◆ WHAT THE TASK REQUIRES: Looking at the data that follows, count the lines containing the word "решения" and write down only that count.

[Stored data]
============================================================
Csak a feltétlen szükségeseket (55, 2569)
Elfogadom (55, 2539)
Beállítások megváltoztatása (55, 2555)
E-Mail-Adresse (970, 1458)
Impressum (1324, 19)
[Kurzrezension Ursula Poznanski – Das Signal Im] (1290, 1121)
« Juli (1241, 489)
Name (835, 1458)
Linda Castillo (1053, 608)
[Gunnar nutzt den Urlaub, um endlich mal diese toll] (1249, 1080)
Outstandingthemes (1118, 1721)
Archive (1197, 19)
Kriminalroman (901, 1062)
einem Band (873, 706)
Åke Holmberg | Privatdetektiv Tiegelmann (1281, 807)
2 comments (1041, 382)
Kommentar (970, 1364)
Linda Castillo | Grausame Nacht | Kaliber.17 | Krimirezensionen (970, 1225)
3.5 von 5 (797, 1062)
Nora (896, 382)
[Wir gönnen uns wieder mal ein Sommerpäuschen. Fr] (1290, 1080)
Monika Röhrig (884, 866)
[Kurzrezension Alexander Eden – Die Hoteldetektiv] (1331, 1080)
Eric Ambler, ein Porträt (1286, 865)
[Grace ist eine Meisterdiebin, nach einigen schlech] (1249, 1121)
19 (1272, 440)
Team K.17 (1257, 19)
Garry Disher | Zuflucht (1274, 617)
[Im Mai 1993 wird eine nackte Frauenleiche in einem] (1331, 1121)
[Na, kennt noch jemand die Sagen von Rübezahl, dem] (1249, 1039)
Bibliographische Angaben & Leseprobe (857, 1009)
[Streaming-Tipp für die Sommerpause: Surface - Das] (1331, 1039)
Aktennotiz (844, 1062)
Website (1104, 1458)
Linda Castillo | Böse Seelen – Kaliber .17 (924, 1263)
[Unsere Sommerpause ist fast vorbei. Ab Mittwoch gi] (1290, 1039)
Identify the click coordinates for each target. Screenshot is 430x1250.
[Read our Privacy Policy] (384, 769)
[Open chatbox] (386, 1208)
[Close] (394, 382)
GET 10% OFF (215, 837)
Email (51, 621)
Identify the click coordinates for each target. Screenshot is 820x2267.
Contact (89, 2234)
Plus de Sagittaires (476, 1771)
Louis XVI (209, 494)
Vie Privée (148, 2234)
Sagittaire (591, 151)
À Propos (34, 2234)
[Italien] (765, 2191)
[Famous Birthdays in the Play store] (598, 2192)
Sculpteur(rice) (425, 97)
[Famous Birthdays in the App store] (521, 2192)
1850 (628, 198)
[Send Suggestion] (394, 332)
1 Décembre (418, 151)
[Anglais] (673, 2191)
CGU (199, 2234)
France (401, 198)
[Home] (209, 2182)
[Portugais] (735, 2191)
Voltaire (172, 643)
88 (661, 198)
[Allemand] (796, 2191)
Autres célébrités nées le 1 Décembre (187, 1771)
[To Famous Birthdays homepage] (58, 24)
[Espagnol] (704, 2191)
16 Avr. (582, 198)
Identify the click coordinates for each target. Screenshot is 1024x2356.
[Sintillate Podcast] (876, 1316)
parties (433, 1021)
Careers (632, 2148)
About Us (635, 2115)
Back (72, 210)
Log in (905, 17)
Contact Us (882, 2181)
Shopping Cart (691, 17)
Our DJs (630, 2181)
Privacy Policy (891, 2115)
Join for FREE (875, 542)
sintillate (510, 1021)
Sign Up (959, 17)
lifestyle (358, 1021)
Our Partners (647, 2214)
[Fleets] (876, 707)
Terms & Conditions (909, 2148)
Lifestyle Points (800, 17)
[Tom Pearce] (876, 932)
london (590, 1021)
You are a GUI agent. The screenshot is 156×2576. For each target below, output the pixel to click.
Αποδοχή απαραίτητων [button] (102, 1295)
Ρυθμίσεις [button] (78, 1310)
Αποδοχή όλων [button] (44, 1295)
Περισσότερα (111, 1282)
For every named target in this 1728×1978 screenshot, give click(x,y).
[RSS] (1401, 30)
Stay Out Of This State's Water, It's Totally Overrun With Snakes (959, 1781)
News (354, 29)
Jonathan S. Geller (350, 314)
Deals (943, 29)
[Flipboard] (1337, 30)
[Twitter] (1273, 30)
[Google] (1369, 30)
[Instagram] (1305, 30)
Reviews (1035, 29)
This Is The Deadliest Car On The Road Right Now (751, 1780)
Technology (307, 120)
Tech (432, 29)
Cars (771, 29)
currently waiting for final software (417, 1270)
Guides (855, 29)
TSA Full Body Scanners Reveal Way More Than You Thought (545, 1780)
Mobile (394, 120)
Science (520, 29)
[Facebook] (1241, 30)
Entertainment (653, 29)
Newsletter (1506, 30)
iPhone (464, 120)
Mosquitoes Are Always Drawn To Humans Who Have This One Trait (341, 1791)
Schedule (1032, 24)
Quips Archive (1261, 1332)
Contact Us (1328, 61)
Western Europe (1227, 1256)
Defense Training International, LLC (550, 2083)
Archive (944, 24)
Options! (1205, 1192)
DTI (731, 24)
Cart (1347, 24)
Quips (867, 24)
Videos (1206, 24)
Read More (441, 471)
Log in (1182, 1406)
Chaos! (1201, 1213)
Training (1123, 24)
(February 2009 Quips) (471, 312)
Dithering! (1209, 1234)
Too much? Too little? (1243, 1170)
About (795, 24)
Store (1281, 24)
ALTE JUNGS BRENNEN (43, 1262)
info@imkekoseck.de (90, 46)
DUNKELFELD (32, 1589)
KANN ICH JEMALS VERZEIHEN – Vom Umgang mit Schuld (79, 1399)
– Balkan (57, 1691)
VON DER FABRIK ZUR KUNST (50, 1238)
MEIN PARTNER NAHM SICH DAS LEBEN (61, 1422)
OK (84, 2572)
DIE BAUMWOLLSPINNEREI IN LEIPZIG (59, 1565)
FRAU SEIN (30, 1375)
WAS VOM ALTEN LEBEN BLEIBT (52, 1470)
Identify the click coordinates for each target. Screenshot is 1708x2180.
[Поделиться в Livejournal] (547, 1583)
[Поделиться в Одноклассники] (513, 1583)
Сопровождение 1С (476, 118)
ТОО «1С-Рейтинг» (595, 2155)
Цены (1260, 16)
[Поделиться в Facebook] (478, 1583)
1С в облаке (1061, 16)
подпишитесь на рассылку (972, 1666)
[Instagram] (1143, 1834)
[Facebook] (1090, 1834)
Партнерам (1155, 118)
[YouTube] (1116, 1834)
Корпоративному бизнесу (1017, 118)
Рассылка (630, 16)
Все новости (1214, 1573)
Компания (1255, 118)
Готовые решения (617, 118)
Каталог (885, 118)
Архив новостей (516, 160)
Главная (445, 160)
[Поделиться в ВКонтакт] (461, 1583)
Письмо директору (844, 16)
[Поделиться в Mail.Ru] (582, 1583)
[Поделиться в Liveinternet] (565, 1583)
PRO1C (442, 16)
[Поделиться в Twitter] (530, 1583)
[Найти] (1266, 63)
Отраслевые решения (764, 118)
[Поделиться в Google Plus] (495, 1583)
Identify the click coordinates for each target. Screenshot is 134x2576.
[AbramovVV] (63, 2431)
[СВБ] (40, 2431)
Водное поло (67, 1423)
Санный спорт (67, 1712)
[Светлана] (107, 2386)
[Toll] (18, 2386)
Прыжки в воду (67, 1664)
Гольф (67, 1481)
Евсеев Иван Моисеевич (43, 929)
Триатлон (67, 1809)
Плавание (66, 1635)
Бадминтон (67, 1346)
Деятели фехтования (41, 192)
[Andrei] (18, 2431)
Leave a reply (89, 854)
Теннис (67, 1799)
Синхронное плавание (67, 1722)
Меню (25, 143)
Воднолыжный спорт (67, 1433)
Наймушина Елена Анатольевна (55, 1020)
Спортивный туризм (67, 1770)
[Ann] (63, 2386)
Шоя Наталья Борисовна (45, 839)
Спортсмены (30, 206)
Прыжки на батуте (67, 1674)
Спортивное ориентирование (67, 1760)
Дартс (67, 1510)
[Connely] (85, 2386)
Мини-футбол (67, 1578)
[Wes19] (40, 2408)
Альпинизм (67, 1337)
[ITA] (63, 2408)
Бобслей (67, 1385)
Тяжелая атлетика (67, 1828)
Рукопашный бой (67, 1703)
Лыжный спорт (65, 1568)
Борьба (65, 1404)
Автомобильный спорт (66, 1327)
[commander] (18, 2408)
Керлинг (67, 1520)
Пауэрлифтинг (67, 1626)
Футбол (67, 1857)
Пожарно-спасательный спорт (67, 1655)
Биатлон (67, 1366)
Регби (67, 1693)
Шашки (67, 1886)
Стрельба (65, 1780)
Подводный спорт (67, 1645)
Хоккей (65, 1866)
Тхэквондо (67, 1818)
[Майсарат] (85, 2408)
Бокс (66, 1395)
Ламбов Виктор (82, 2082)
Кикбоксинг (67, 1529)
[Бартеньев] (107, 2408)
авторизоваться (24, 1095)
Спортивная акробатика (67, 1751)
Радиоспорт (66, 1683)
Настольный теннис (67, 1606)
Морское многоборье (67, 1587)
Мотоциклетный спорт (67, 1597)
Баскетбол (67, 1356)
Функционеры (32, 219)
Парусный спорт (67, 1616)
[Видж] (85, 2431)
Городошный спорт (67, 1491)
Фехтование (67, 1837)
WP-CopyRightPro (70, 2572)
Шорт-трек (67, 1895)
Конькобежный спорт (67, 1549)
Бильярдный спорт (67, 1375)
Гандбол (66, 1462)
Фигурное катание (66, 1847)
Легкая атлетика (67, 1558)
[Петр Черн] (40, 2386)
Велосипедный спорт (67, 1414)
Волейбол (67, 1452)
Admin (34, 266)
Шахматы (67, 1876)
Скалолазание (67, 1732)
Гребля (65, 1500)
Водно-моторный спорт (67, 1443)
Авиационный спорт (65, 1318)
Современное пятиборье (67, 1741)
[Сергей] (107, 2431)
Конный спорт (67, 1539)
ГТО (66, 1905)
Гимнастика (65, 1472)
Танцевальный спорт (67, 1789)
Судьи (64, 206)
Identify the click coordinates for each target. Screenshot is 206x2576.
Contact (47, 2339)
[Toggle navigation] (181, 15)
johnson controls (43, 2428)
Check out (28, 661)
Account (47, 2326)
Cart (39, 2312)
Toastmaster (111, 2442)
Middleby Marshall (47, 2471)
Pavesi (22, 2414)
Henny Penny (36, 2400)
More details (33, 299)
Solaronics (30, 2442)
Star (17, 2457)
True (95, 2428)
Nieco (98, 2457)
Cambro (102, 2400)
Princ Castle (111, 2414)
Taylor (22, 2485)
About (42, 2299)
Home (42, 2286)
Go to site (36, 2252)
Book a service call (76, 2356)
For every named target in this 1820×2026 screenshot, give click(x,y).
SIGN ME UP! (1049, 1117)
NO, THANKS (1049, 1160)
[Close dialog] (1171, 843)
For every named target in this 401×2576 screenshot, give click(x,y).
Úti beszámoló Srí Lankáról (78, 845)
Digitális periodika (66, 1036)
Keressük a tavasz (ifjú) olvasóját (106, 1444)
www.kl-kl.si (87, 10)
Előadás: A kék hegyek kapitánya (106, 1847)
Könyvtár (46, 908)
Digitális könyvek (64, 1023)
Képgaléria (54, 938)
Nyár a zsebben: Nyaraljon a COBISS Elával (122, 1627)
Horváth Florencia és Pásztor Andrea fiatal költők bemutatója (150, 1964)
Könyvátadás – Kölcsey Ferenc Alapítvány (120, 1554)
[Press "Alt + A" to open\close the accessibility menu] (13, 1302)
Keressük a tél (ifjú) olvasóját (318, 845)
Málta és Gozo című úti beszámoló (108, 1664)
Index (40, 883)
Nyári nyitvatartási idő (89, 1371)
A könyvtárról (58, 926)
============================================================
◆ RESULT FOR THIS TASK: 2